■ WRITTEN REQUEST
Convert the items below into a Markdown table with a Row column for the row number and a Text column for each line, leaving out blank lines.

■ MATERIAL PROVIDED
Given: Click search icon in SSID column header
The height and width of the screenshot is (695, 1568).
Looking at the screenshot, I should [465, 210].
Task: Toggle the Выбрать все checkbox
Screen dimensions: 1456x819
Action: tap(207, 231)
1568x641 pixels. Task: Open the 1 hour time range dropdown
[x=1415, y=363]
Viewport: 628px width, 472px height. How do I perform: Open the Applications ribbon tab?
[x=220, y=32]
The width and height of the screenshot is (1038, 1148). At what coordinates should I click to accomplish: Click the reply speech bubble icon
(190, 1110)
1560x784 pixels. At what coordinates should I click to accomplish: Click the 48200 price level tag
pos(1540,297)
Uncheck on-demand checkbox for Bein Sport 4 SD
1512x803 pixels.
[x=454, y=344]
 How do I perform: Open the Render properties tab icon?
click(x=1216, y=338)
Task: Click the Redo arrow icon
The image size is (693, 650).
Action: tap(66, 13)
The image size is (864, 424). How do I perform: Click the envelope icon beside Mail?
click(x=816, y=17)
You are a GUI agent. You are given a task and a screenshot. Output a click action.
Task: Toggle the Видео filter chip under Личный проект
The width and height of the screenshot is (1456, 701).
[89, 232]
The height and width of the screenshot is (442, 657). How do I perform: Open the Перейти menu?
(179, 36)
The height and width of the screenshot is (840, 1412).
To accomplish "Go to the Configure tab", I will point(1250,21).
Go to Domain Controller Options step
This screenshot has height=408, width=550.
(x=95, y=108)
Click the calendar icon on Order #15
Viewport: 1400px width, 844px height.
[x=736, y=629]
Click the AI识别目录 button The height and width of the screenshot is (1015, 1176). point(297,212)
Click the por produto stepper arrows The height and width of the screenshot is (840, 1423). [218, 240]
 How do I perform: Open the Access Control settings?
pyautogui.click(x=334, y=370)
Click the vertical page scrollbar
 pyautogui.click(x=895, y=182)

■ CORRECT ANSWER
| Row | Text |
|---|---|
| 1 | Given: Click search icon in SSID column header |
| 2 | The height and width of the screenshot is (695, 1568). |
| 3 | Looking at the screenshot, I should [465, 210]. |
| 4 | Task: Toggle the Выбрать все checkbox |
| 5 | Screen dimensions: 1456x819 |
| 6 | Action: tap(207, 231) |
| 7 | 1568x641 pixels. Task: Open the 1 hour time range dropdown |
| 8 | [x=1415, y=363] |
| 9 | Viewport: 628px width, 472px height. How do I perform: Open the Applications ribbon tab? |
| 10 | [x=220, y=32] |
| 11 | The width and height of the screenshot is (1038, 1148). At what coordinates should I click to accomplish: Click the reply speech bubble icon |
| 12 | (190, 1110) |
| 13 | 1560x784 pixels. At what coordinates should I click to accomplish: Click the 48200 price level tag |
| 14 | pos(1540,297) |
| 15 | Uncheck on-demand checkbox for Bein Sport 4 SD |
| 16 | 1512x803 pixels. |
| 17 | [x=454, y=344] |
| 18 |  How do I perform: Open the Render properties tab icon? |
| 19 | click(x=1216, y=338) |
| 20 | Task: Click the Redo arrow icon |
| 21 | The image size is (693, 650). |
| 22 | Action: tap(66, 13) |
| 23 | The image size is (864, 424). How do I perform: Click the envelope icon beside Mail? |
| 24 | click(x=816, y=17) |
| 25 | You are a GUI agent. You are given a task and a screenshot. Output a click action. |
| 26 | Task: Toggle the Видео filter chip under Личный проект |
| 27 | The width and height of the screenshot is (1456, 701). |
| 28 | [89, 232] |
| 29 | The height and width of the screenshot is (442, 657). How do I perform: Open the Перейти menu? |
| 30 | (179, 36) |
| 31 | The height and width of the screenshot is (840, 1412). |
| 32 | To accomplish "Go to the Configure tab", I will point(1250,21). |
| 33 | Go to Domain Controller Options step |
| 34 | This screenshot has height=408, width=550. |
| 35 | (x=95, y=108) |
| 36 | Click the calendar icon on Order #15 |
| 37 | Viewport: 1400px width, 844px height. |
| 38 | [x=736, y=629] |
| 39 | Click the AI识别目录 button The height and width of the screenshot is (1015, 1176). point(297,212) |
| 40 | Click the por produto stepper arrows The height and width of the screenshot is (840, 1423). [218, 240] |
| 41 |  How do I perform: Open the Access Control settings? |
| 42 | pyautogui.click(x=334, y=370) |
| 43 | Click the vertical page scrollbar |
| 44 |  pyautogui.click(x=895, y=182) |